We must aspire to the same self-regulation of environmental health science which western medical science requires. It is time for environmentalists to grow up, embrace dialectic, and stop political bickering when compromise is due.
"Jane" |
If we embrace logic and science and accounting, truth will earn us credence, a currency we will need in a future crisis. Not everyone opposed to an environmental regulation or law is the enemy. Someone who votes for every single environmental law proposed will destroy the coral reefs of the world in cocky arrogance.
Inspiration is powerful. It made me. But we must separate inspiration from management, whatever we do.
Jesus was the inspiration. Paul built a church around Jesus.
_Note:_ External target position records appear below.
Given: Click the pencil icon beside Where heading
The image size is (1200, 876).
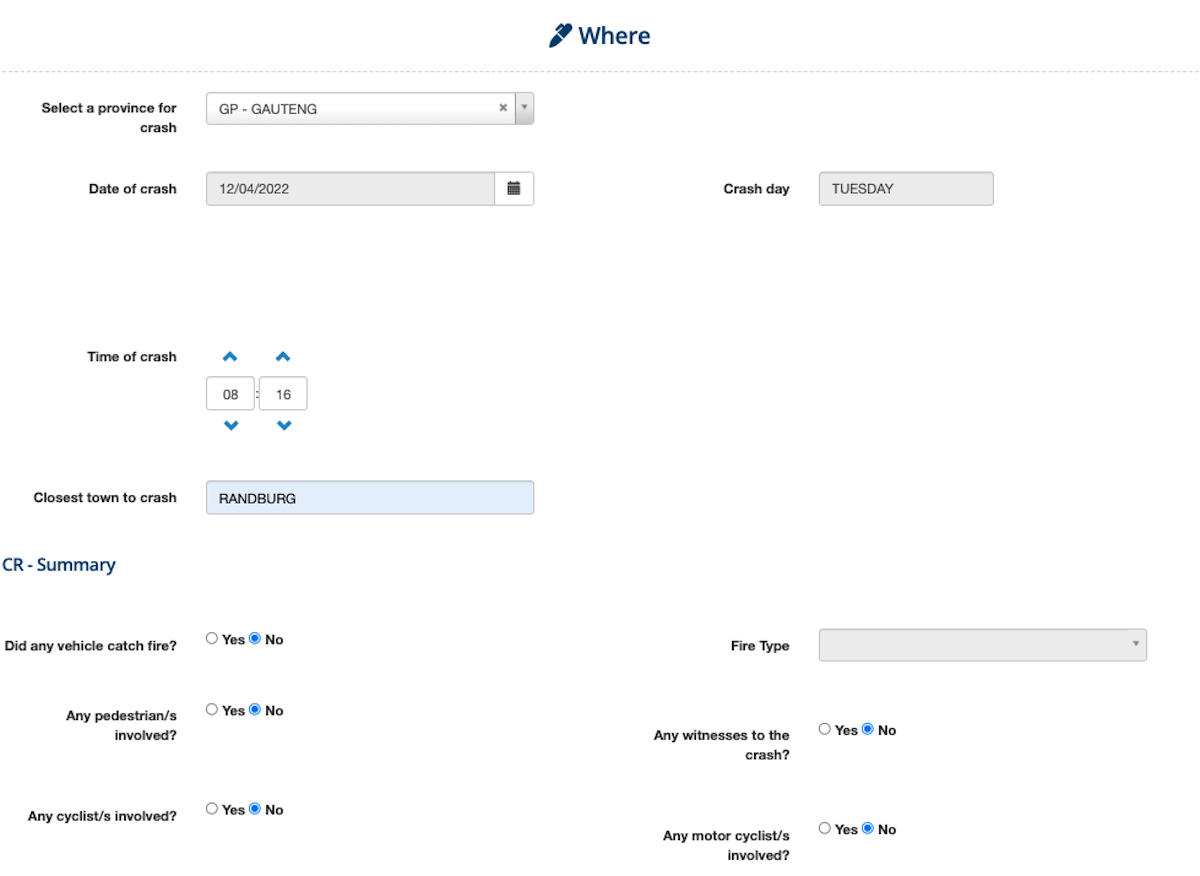Looking at the screenshot, I should point(560,36).
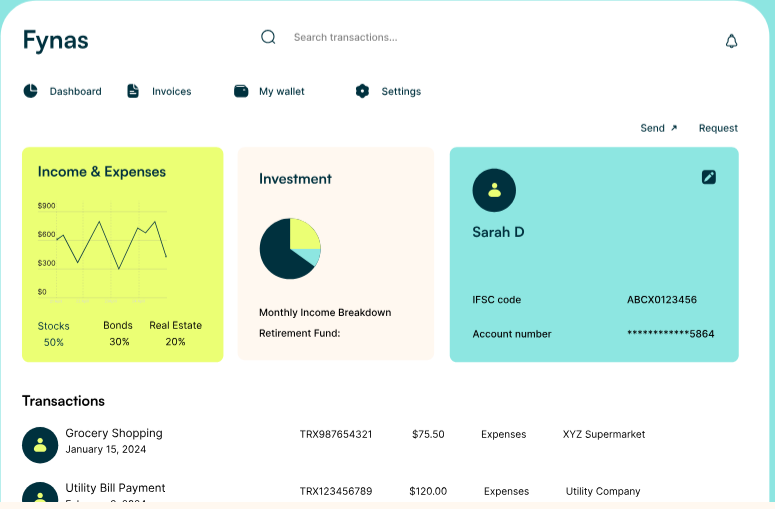Click the Send button

click(659, 128)
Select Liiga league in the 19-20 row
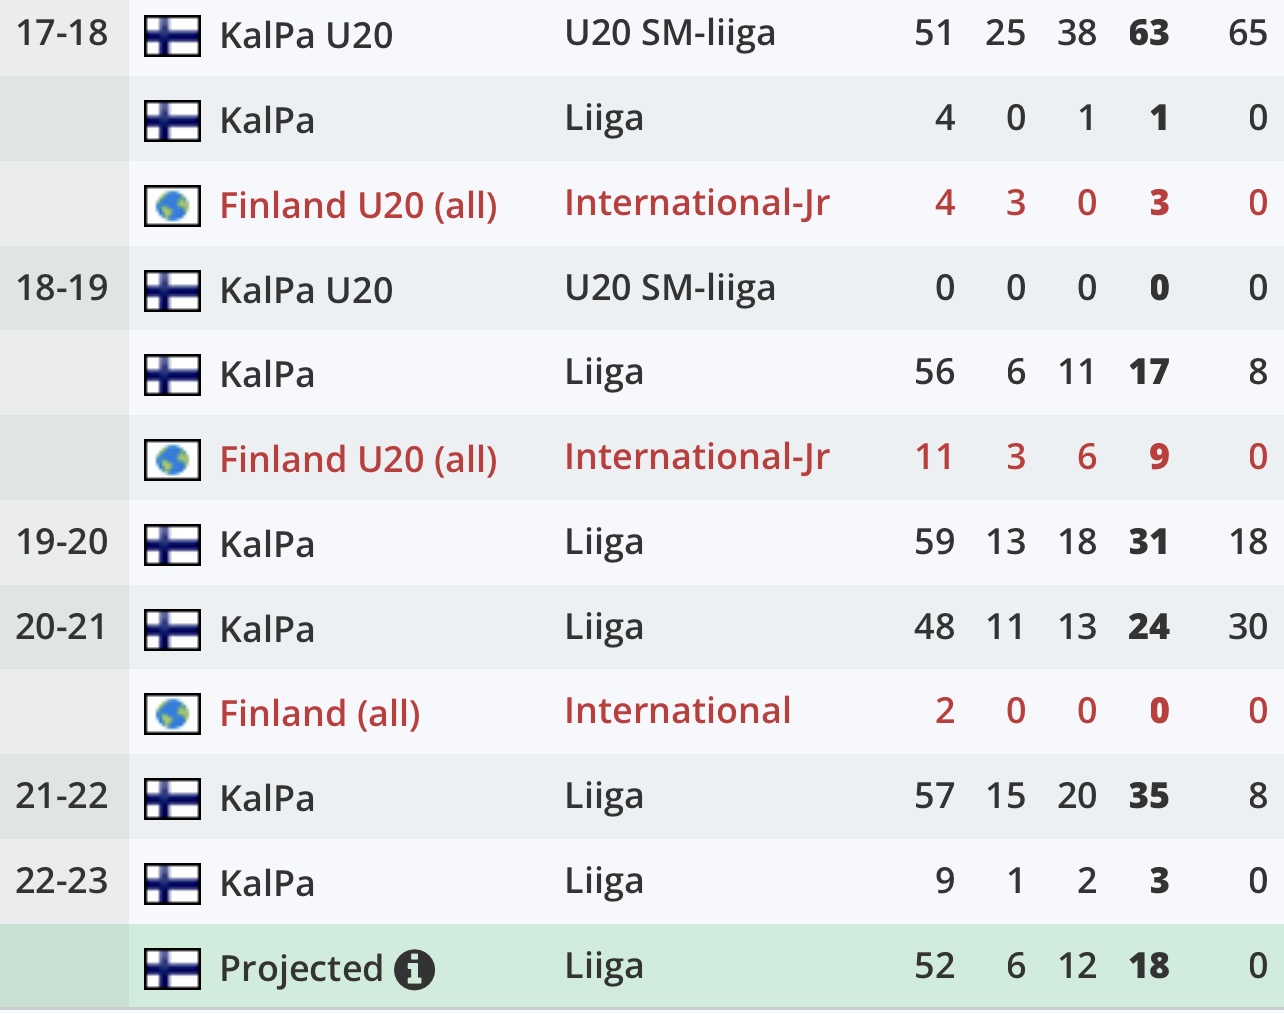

I have an incredible range of feelings about Christianity, from more-than-inspiration in any list above, to shock and dismay at how my inspiration has been leveraged. I'm not saying that management takes over the inspiration and that everything runs perfectly afterwards for ever. We will have to turn over the money-changers tables from time to time, like changing the oil in an automobile. Every six months or 3,000 miles of being Christian, read Trungpa's "Cutting through Spiritual Materialism". For fair trade recycling, e-stewards, or R2 to work, we will also need scheduled maintenance.
Should guitars be exported? Warning - this is beautiful Flavinha Souza Cantando
cover on youtube stops abruptly after 3 minutes, Brazil cameraman must have run out of battery, tape, or drive space. So you don't have to listen all the way through. The disturbance of the song ending abruptly mirrors the pain I feel when the Geeks of Color lose their right to buy used computers, set up internet cafes, establish homegrown e-waste recycling, and sing for the green revolutions in the emerging world. We are all Jacques Cousteau.